Pour avancer vers ce marché commun, il faudra lever les barrières existantes. La suppression réciproque des droits de douane entre la Nouvelle-Calédonie, la Polynésie française et Wallis-et-Futuna serait une première étape symboliquement forte. Un accord inter-collectivités (entre gouvernements locaux) pourrait entériner cette réciprocité. Par ailleurs, des accords sanitaires devront être conclus pour faciliter les flux, par exemple : harmoniser les protocoles vétérinaires afin de permettre l’exportation de viande calédonienne vers la Polynésie française sans doublons de contrôles. Ce projet s’inscrit pleinement dans la vision de l’État d’une communauté du Pacifique solidaire misant sur le développement endogène.

Cette intégration régionale pourrait, en outre, bénéficier de financements européens (FED, etc.) au titre de la coopération entre PTOM. La Fédération des chambres d’agriculture et de la pêche du Pacifique compte d’ailleurs solliciter l’UE pour soutenir ces projets communs – un espace économique unifié donnant plus de poids pour obtenir ce type d’appuis.

 Cohérence avec le programme européen 2026

La stratégie de la FED-CAPP et ses déclinaisons territoriales s’inscrivent en parfaite cohérence avec le prochain programme européen en faveur des PTOM du Pacifique et son axe de « verdissement et bleuissement des systèmes alimentaires » soutenu par l’enveloppe régionale UE. L’Union européenne a en effet retenu le secteur alimentaire durable comme priorité de coopération. L’objectif est de financer des projets contribuant à la transition verte et bleue de l’agriculture et de la pêche, c’est-à-dire intégrant à la fois la durabilité environnementale terrestre (verdissement) et la valorisation des ressources marines (bleuissement).

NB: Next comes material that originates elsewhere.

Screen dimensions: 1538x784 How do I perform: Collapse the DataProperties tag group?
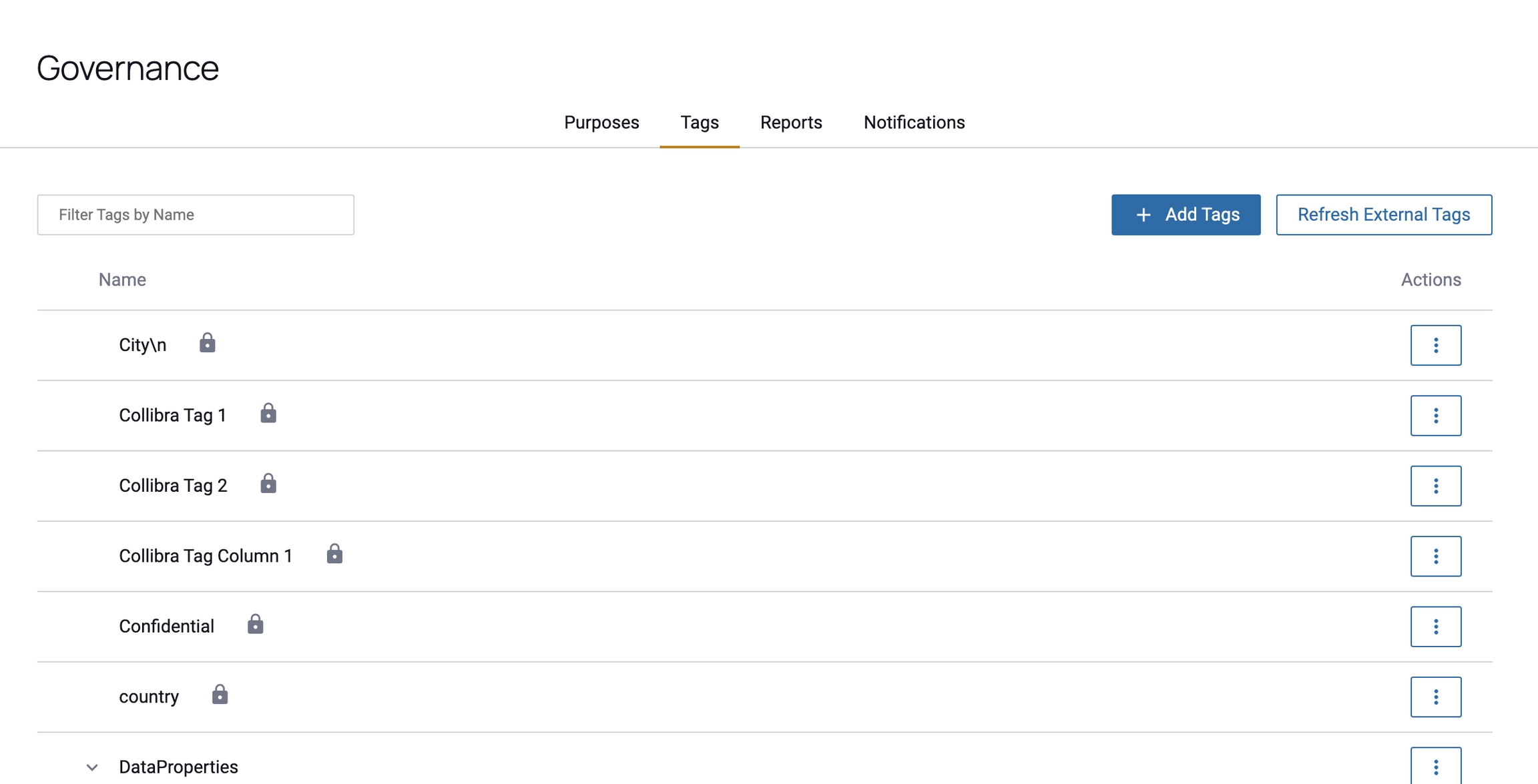click(92, 767)
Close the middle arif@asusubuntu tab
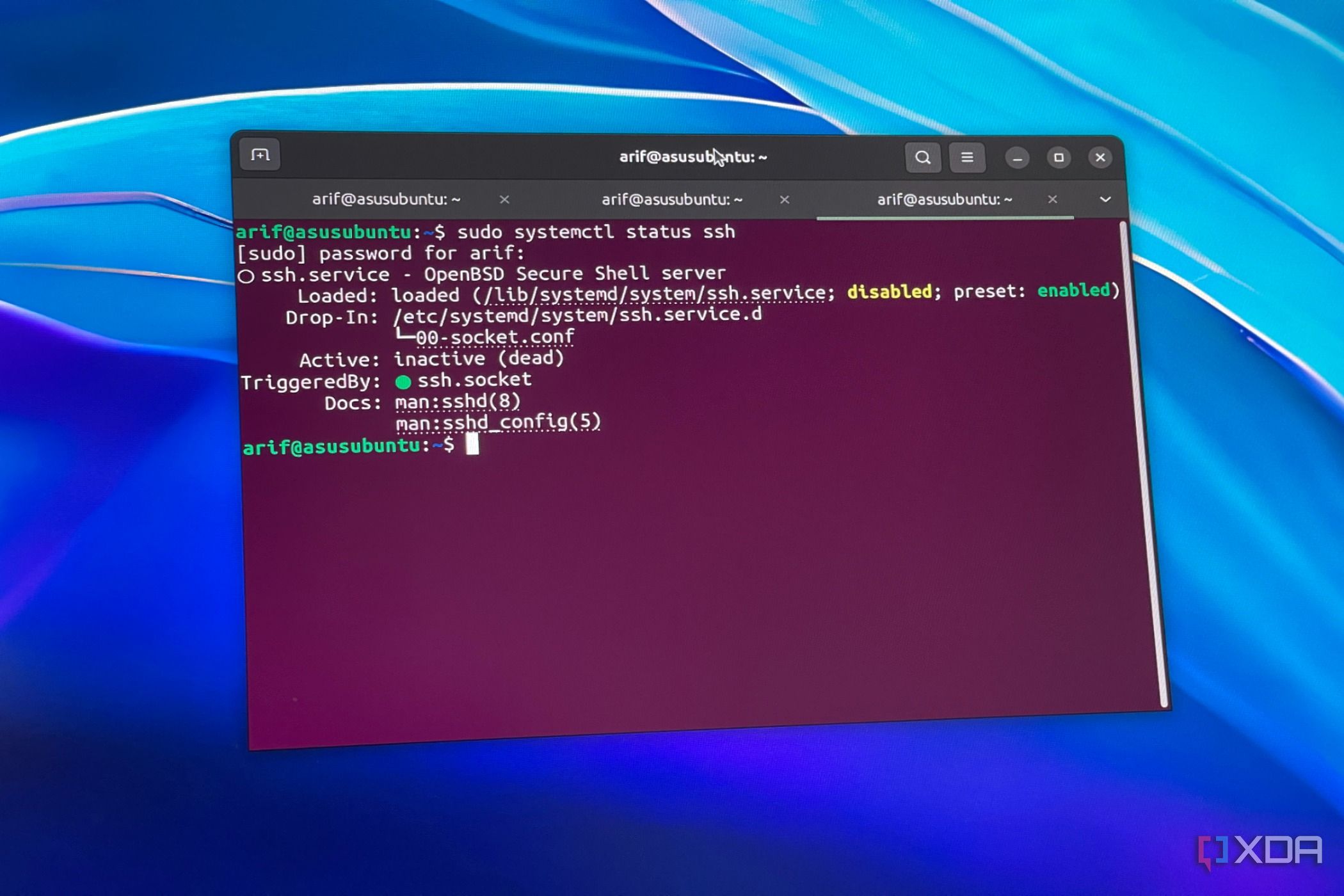The width and height of the screenshot is (1344, 896). point(785,200)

Cinq résultats attendus ont été identifiés, qui font écho aux piliers de la stratégie FED-CAPP

1.       renforcer l’autonomie alimentaire des territoires,

2.       restaurer la qualité des milieux naturels pour un développement durable,

3.       diversifier la production locale,

4.       promouvoir l’économie circulaire,

5.       améliorer l’accès de tous à une alimentation saine.

Les axes stratégiques présentés plus haut – souveraineté alimentaire, valorisation locale, résilience écologique, nouvelles générations – répondent directement à ces objectifs.

La CAP-NC a identifié plusieurs projets phares qui s’intègrent comme chantiers prioritaires dans la dynamique du programme européen, et qui concrétisent sur le terrain les axes stratégiques évoqués. Ces projets s’inscrivent pleinement dans les objectifs de l’Union européenne en matière de sécurité alimentaire, d’économie circulaire, de biodiversité, de cohésion sociale et de lutte contre le changement climatique. Ils constituent des leviers concrets d’une stratégie opérationnelle, mutualisable & réplicables avec les chambres de Polynésie et Wallis-et-Futuna, et emblématique de ce que peut représenter une action concertée insulaire dans le Pacifique.